Dr. Daniel B. Kopans on the AHRQ report, "Effectiveness of Noninvasive Diagnostic Tests for Breast Abnormalities"

Dr. Daniel B. Kopans, professor of radiology at Boston-based Harvard Medical School and director of breast imaging at Massachusetts General Hospital, weighs in on the Agency for Healthcare Research and Quality (AHRQ) report, "Effectiveness of Noninvasive Diagnostic Tests for Breast Abnormalities."

It is my understanding that the U.S. Congress has mandated that government-supported panels, such as AHRQ, cannot include members who have a conflict of interest, and if they have, they cannot be involved in assessing technology and, in this instance, breast imaging technology.

The most recent report by the AHRQ, "Effectiveness of Noninvasive Diagnostic Tests for Breast Abnormalities," is a clear example of how this is a misguided and dangerous policy. It is clear that not having a conflict of interest also means that you have no expertise in the area. As far as I can tell, there was no radiologist on the AHRQ panel that produced this review, and their conclusions clearly reflect this.

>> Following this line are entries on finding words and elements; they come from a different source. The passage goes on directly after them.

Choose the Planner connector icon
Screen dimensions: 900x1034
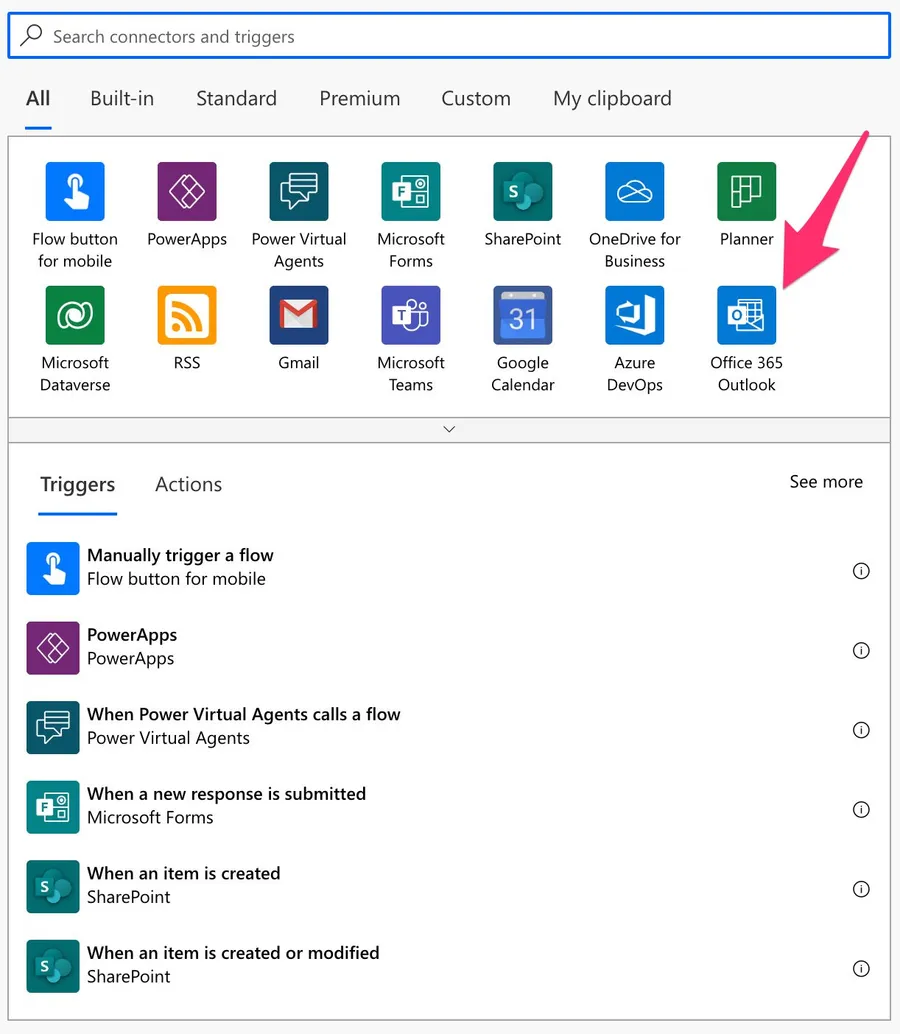[x=746, y=192]

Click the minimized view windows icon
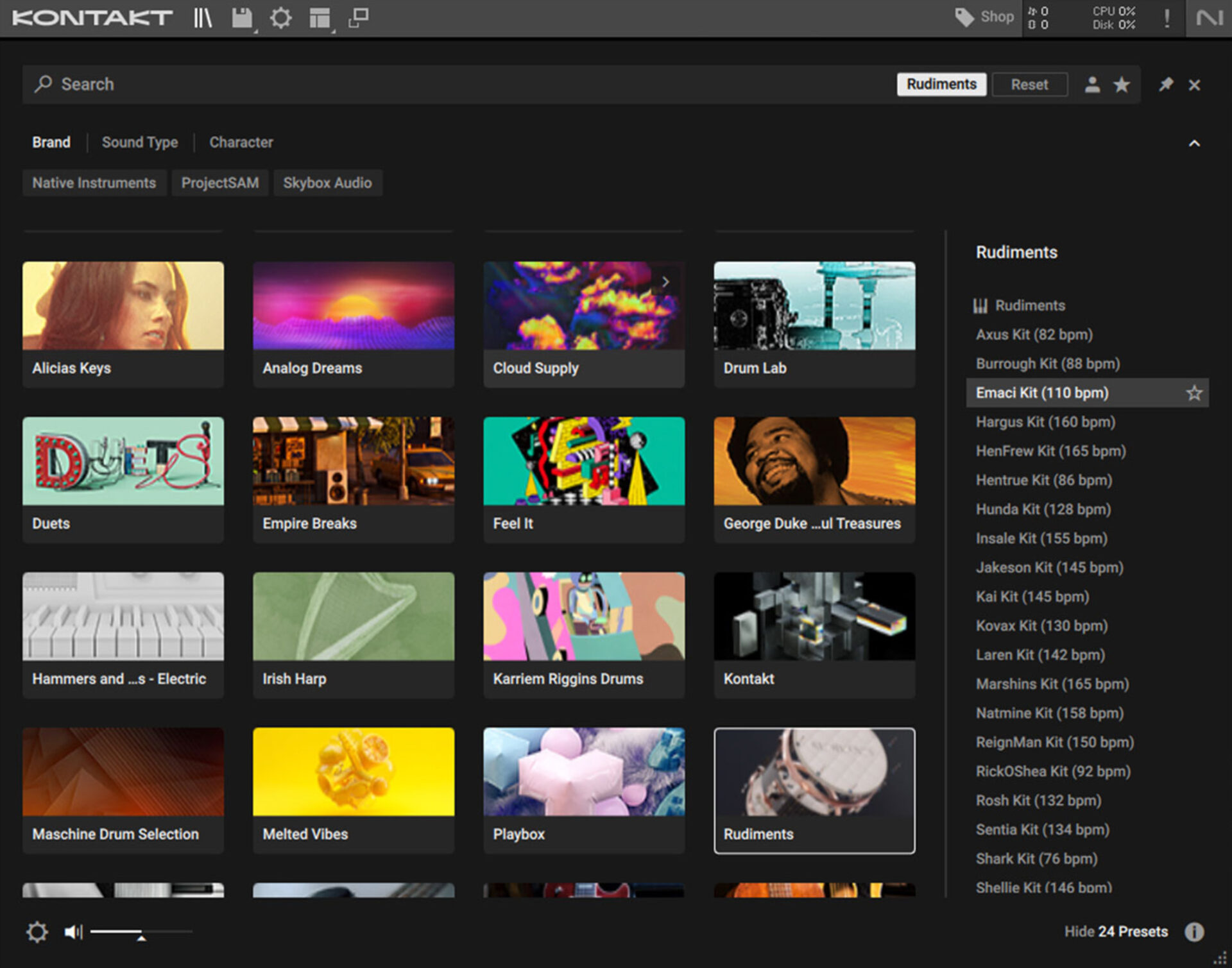click(359, 18)
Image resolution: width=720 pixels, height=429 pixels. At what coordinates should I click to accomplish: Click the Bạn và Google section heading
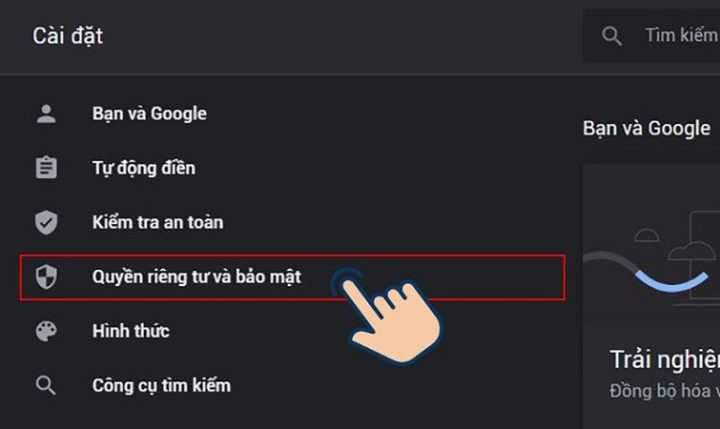click(646, 128)
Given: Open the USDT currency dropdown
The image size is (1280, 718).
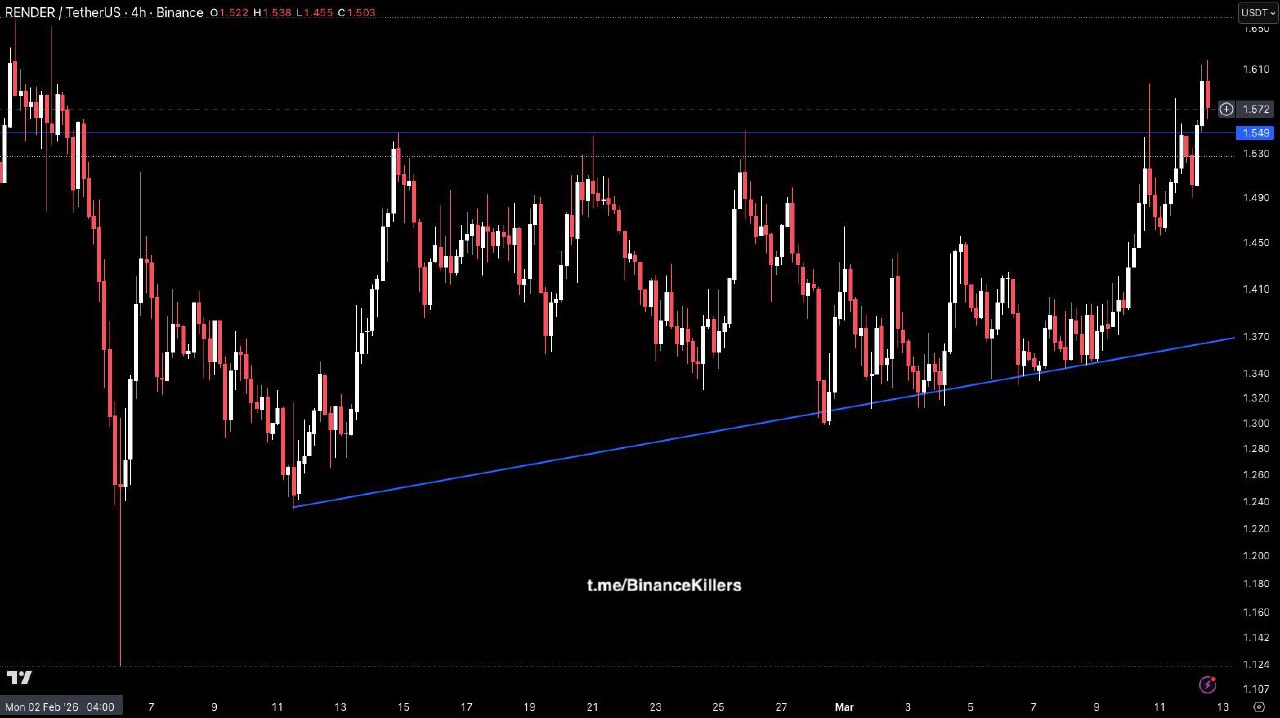Looking at the screenshot, I should 1258,13.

The failure of these authors to understand the basics of breast evaluation can be found in their executive summary. They state: "As a screening test, mammography is used to rule out cancer." This is exactly what mammography cannot do.

Between 15% and 35% of cancers are not evident by mammography (they are palpable and not visible at the time of screening or become palpable within one year of a negative screening mammogram).

It is dangerously misleading to suggest that mammography is used to "rule out cancer," and it is dangerously misleading for these authors to suggest that diagnostic imaging should be replaced by biopsy for all "suspicious lesions" when this ignores the facts.

Unfortunately, their conclusions will not only confuse women and their referring physicians but will likely, and inappropriately, confuse and mislead insurers who reimburse for breast imaging studies.

The problem lies in the use of the terms "suspicious" and "diagnostic." Many use the term suspicious for any finding on a screening mammogram that needs to be evaluated. Most of these "suspicious" findings prove to be of no consequence and, contrary to this report, these can be safely sorted out using "diagnostic imaging."

For example, approximately 25% of women who are recalled because of a suspicion on a screening mammogram are found to have nothing more than superimposed normal tissue. The authors recommend biopsy of all "suspicious" findings. Do they propose that we biopsy something that doesn't exist?

They have taken the term "diagnostic" literally as in "making a diagnosis." They are correct in suggesting that the imaging tests that they reviewed are rarely able to make a "tissue diagnosis," and, when a lesion is indeterminate and might possibly represent a malignancy, these tests cannot accurately differentiate a benign lesion from a malignant one.

I would agree that PET and scintimammography do not have any established diagnostic value in breast evaluation, but what they have failed to understand is that ultrasound and MRI are very useful in aiding the radiologist in getting to the point where a lesion becomes sufficiently "suspicious" as to warrant a biopsy.

These tests frequently cannot be used to accurately distinguish benign lesions from malignant lesions once the level of concern is sufficiently high, but the authors have skipped the steps before a lesion is sufficiently suspicious, where these tests may be very useful and can safely obviate the need for many biopsies.

The easiest example of this is a woman who is found to have a "suspicious" mass on her screening mammogram. She is asked to return for "diagnostic" evaluation using ultrasound, and the mass is shown to be a simple cyst. Cysts are extremely common. They are not cancer and do not become cancer. Biopsying every cyst, as would be inferred from this report, would be totally unnecessary and, in fact, malpractice.

The AHRQ report needs to be revised. They are correct in suggesting that a biopsy is the only accurate way to determine if a "suspicious" lesion is benign or malignant, but it is the breast imaging radiologist who needs to have other imaging tests available to determine when the lesion is sufficiently "suspicious" to warrant biopsy.

The larger point from this episode is that Congress needs to address its requirement that individuals with a "conflict of interest" cannot serve on these committees. This report is a clear example of how individuals who lack expertise can misunderstand the subject that they have been asked to evaluate.